Collected data entries:
- - - - -

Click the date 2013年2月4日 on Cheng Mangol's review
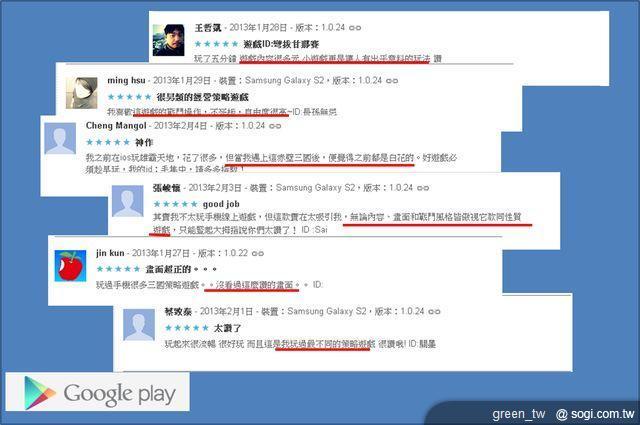 point(180,126)
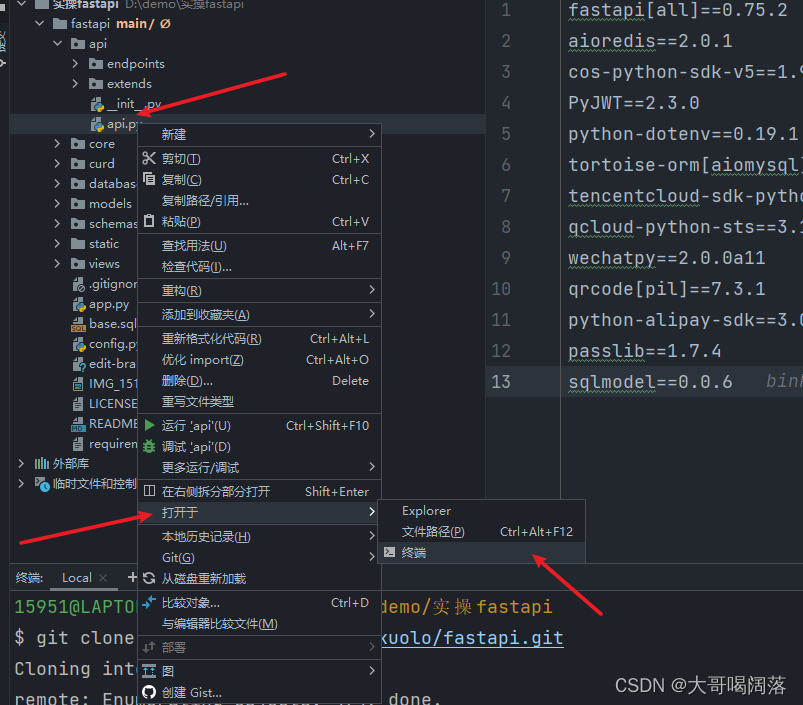803x705 pixels.
Task: Click the debug bug icon beside 调试 'api'
Action: tap(148, 447)
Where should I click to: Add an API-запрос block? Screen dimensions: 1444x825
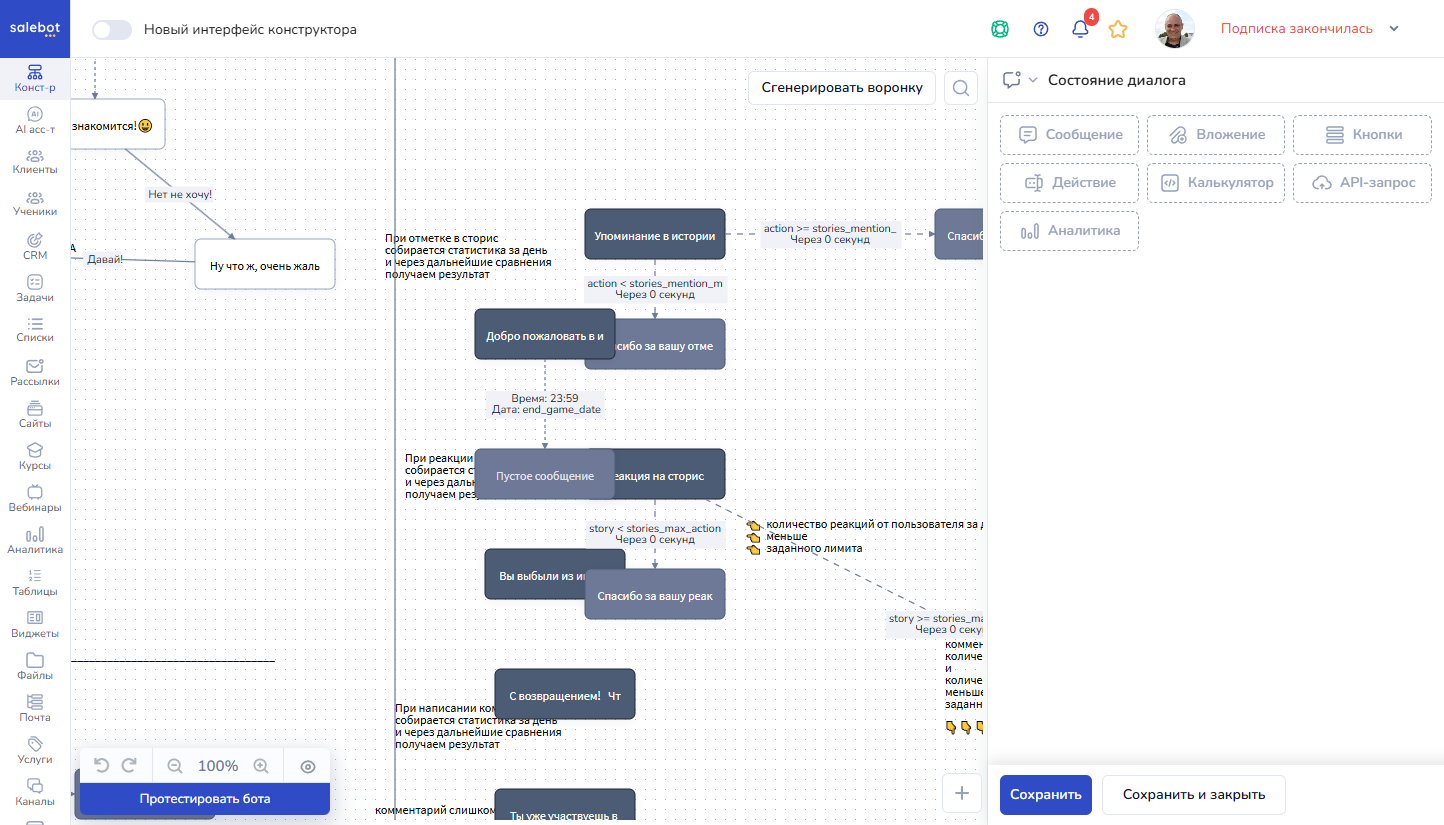click(x=1362, y=183)
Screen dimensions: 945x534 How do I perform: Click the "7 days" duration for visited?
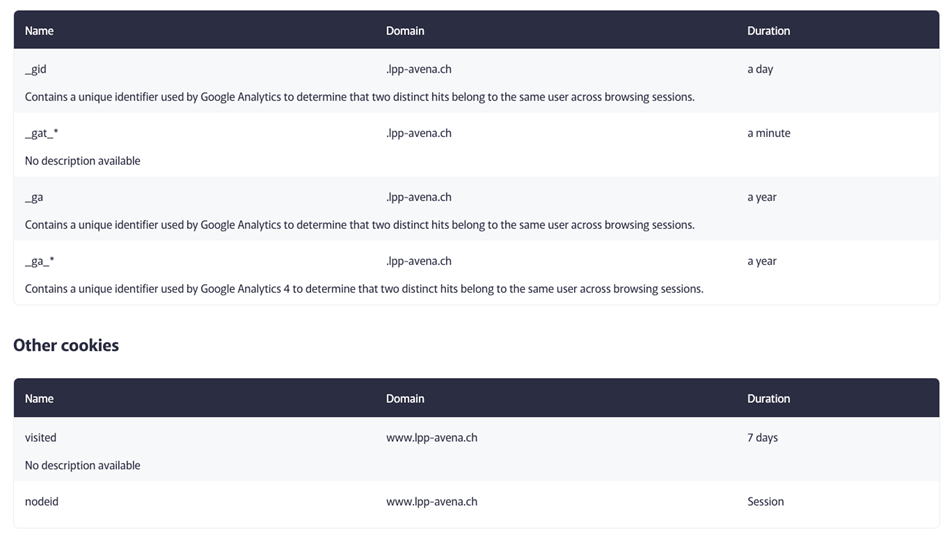[762, 438]
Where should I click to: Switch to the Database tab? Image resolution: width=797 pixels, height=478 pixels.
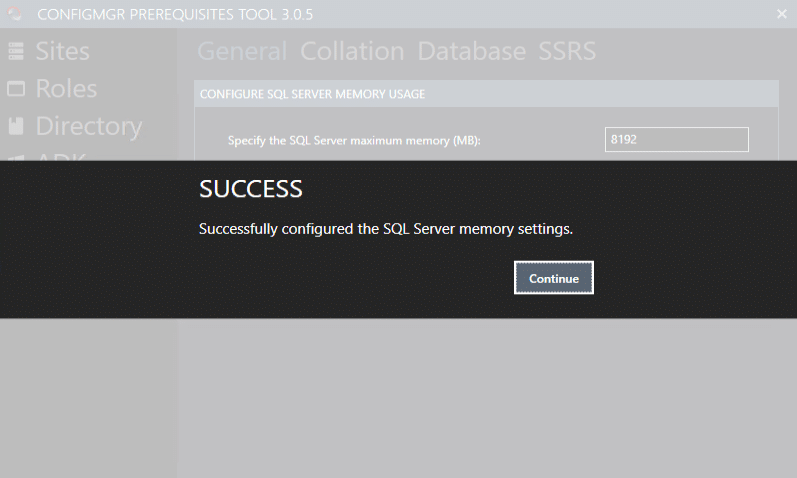point(471,51)
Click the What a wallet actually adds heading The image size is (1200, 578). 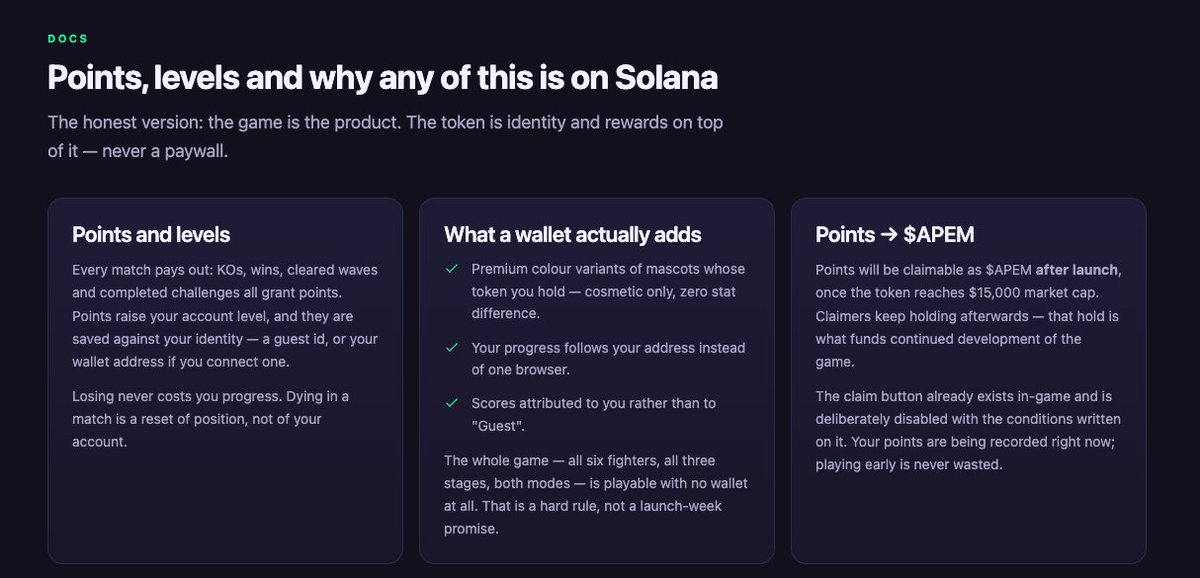point(573,235)
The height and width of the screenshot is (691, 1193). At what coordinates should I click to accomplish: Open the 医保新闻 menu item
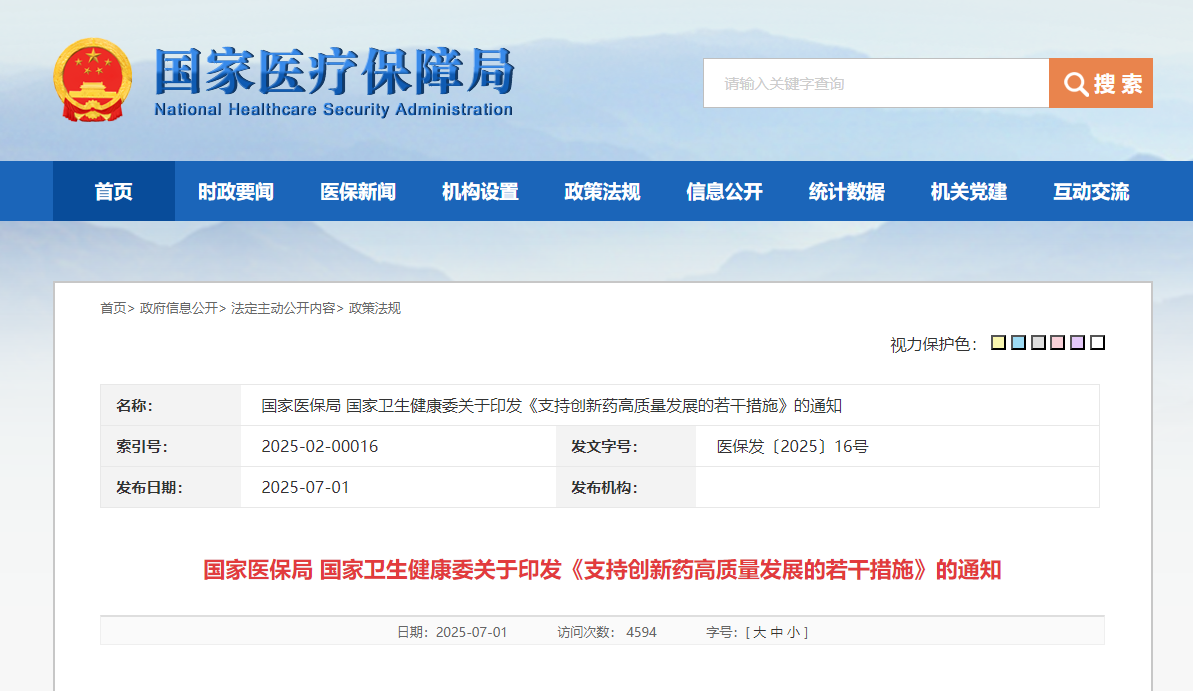pyautogui.click(x=358, y=191)
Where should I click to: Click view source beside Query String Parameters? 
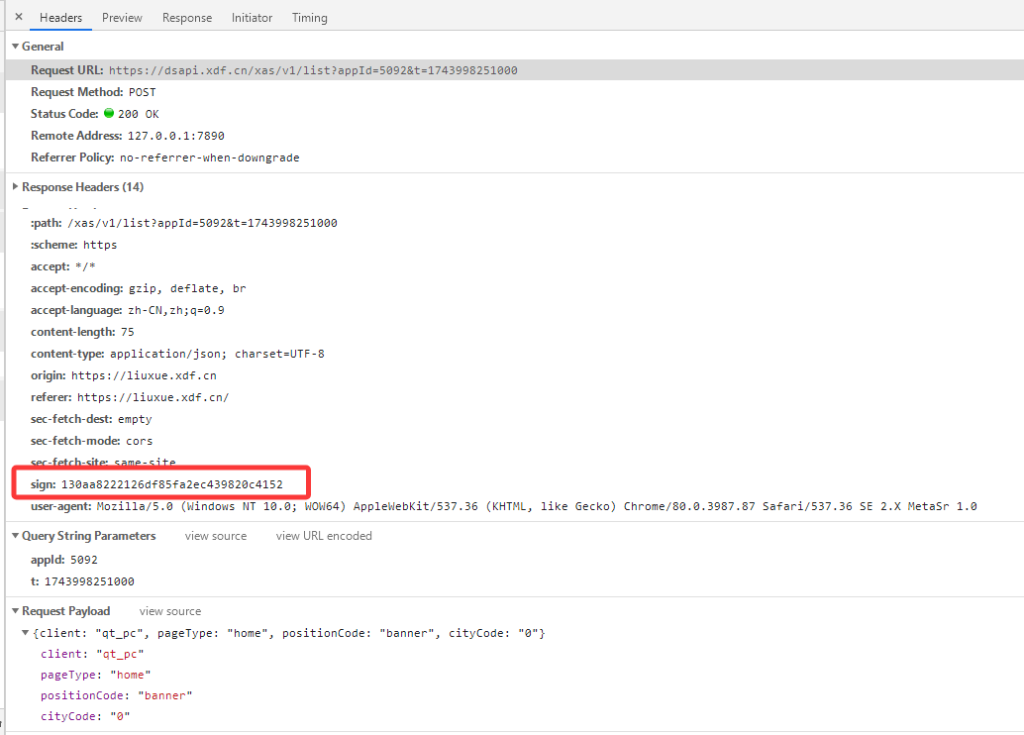(x=215, y=536)
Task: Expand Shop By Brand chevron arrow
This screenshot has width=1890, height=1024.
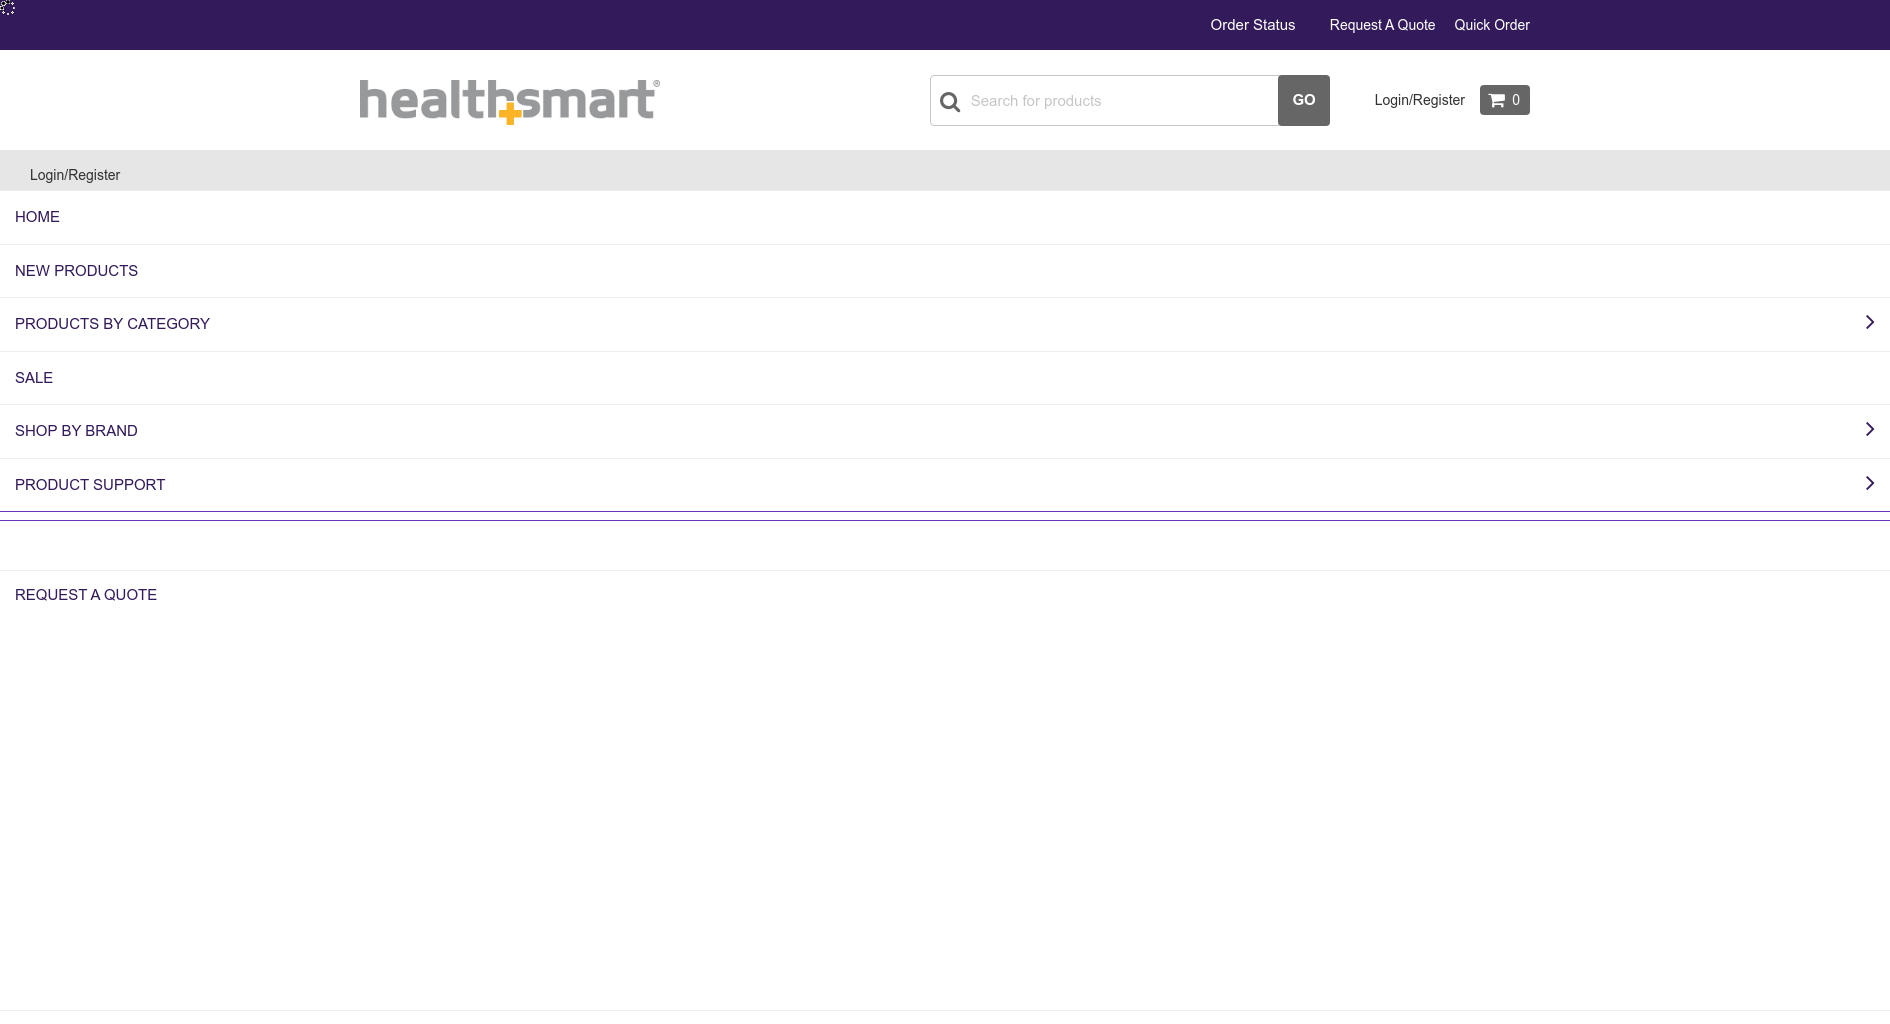Action: pos(1869,429)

- - - - -

Exercise description -> A word-for-word copy of the lines from the one containing "The height and" through the last line of the records is what is wanted, without pictures and without any other line.

Completed task ->
The height and width of the screenshot is (691, 1193). At what coordinates should I click to accomplish: Open the 医保新闻 menu item
pyautogui.click(x=358, y=191)
Where should I click to: Click view source beside Query String Parameters? 
(x=215, y=536)
Task: Expand Shop By Brand chevron arrow
This screenshot has width=1890, height=1024.
Action: pos(1869,429)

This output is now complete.